§ **Work request**: Within the entries below, find the portion that opens with the line containing "Instruction: Click the 23:00 time axis label" and closes with the line containing "Open the three-dot comment options menu". Retype that portion exactly and only.

------ Data records

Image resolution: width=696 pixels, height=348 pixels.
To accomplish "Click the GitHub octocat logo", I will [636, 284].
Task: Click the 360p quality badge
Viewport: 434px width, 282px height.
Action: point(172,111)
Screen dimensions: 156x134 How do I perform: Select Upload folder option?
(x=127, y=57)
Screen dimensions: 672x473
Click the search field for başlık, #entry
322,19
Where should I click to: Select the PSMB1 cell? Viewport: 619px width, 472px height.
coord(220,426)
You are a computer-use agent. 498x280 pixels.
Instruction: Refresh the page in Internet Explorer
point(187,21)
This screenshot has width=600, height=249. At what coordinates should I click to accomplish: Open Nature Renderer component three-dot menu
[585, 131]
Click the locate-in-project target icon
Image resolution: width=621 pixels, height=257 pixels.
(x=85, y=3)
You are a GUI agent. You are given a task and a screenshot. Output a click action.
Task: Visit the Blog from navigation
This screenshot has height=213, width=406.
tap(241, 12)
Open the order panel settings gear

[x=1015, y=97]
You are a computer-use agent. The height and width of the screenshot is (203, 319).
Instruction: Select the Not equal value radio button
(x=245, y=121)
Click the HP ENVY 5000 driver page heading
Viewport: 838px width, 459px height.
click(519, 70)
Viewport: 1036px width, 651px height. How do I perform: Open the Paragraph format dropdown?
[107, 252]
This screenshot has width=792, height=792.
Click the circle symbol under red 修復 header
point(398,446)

------------
------ Data records

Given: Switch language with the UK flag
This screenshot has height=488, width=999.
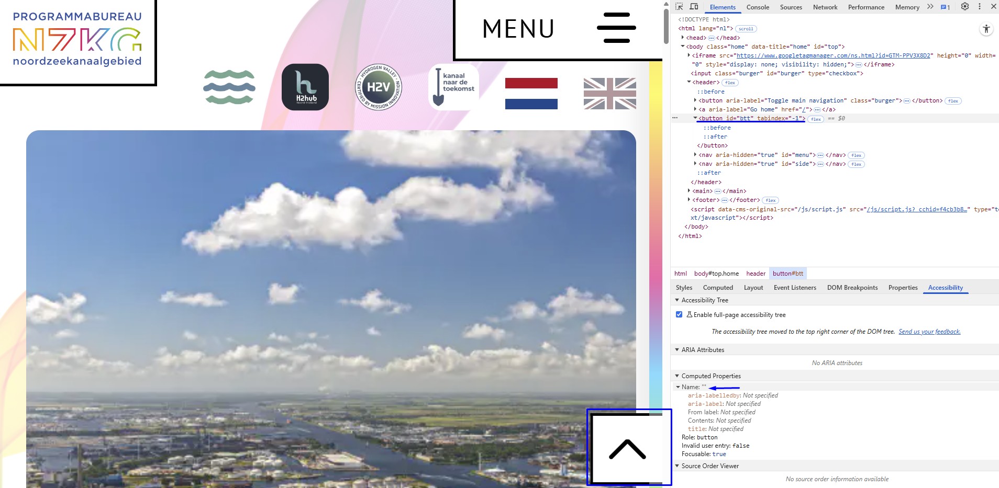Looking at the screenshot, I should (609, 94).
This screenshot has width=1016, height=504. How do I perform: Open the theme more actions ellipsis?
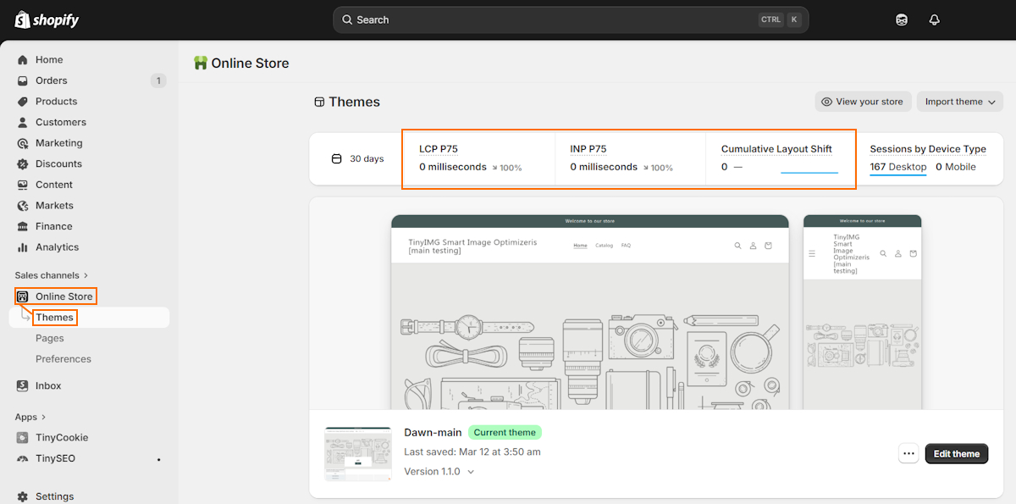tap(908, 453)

------------
------ Data records

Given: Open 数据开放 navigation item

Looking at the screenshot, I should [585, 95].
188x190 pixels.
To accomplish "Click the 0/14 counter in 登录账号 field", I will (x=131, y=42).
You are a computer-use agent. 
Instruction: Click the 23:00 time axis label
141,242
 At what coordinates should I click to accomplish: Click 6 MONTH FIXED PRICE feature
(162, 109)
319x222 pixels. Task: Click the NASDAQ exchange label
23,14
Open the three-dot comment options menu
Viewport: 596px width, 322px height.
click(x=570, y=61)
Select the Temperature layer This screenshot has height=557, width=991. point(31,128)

------------

§ **Exercise result**:
Instruction: Click the 23:00 time axis label
141,242
 At what coordinates should I click to accomplish: Click 6 MONTH FIXED PRICE feature
(162, 109)
319x222 pixels. Task: Click the NASDAQ exchange label
23,14
Open the three-dot comment options menu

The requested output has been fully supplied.